For some people, many foods, medicines, and bee stings mean life-threatening allergic reactions that require immediate treatment with injectable epinephrine. For many people, January means the start of a new drug deductible to be met. In June 2017 the FDA approved a new form of emergency epinephrine called Symjepi, which may be good news for people who must be prepared in the event of a life-threatening allergic reaction.
The seriousness of a severe allergic reaction
Severe allergic reactions affect anywhere from 5% to 70% of persons, depending on age and prior exposure. Anaphylactic or “type 1” (immediate hypersensitivity) reactions are the most severe forms of allergic reaction to a substance: insect venom, foods, or some drugs. People who have had prior exposure to an allergic substance are “sensitized” and when they are re-exposed, can have a reaction within seconds to minutes. Anaphylactic reactions are caused by the release of histamine and other chemicals throughout the body, resulting in leaky blood vessels that contribute to swelling of tissues in the mouth and airway and very low blood pressure. These symptoms can lead to difficulty swallowing and speaking, wheezing and severe shortness of breath, and death.

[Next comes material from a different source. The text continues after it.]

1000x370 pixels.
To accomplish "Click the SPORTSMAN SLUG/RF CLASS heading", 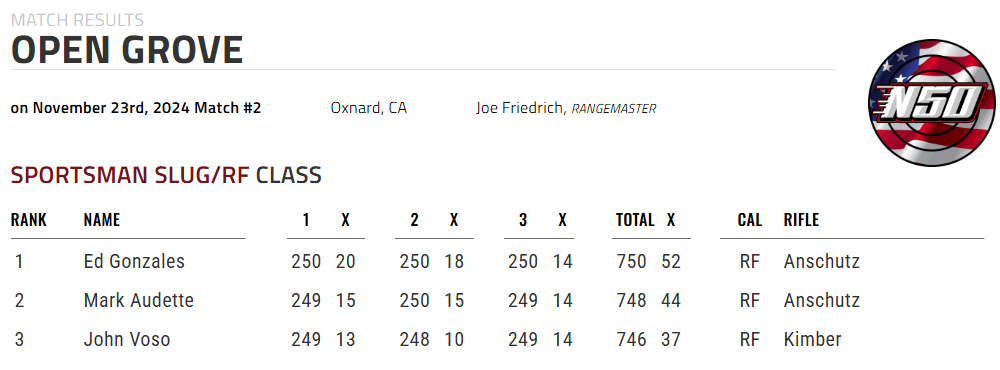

Treating severe allergic reactions
The treatment for severe allergic reactions is the administration of epinephrine (adrenaline) at the first sign of symptoms. Epinephrine is one of the chemicals in the body that raises blood pressure and heart rate. Epinephrine can be administered through an IV in the hospital, but since the 1980s, epinephrine has been available as a pre-filled syringe that can be obtained with a prescription and immediately injected into the thigh muscle when severe allergic symptoms are recognized.
The prevalence of severe allergies has been increasing since 2000. Anaphylaxis to some external chemical or allergen occurs in 2% of the population, and it is estimated that approximately 500 people die from anaphylactic reactions per year in the US. Because of this, more and more people need to have epinephrine available wherever they are (home, school, when traveling). So it is no surprise that the manufacture and marketing of pre-filled epinephrine syringes has been big news in the last two years.
Keeping epinephrine at the ready
Spring-loaded autoinjectors that contain epinephrine have been manufactured by several companies since 1987. In the last 30 years, changes in pharmaceutical companies and patent transfers resulted in a near-monopoly in the production of pre-filled epinephrine products. From 2009 to 2016, one company with a 90% market share dramatically increased the consumer cost for epinephrine injectors, resulting in an investigation and eventual settlement with the US Department of Justice.
Although not a spring-loaded autoinjector, Symjepi consists of two single-dose, pre-filled syringes of epinephrine, for the emergency treatment of anaphylactic and severe allergic reactions in adults. Each pre-filled syringe contains 0.3 mg epinephrine, the recommended initial dose for emergency treatment of anaphylaxis.
At an anticipated lower cost and small size, Symjepi could be an attractive addition to this slice of the pharmaceutical world. In November 2017, the company also submitted a second new drug application to the FDA for a junior version (0.15 mg dose for children between 33 and 65 pounds).
Given the growing prevalence of life-threatening allergies, a new, lower-cost alternative should place the availability of this potentially life-saving drug within greater reach.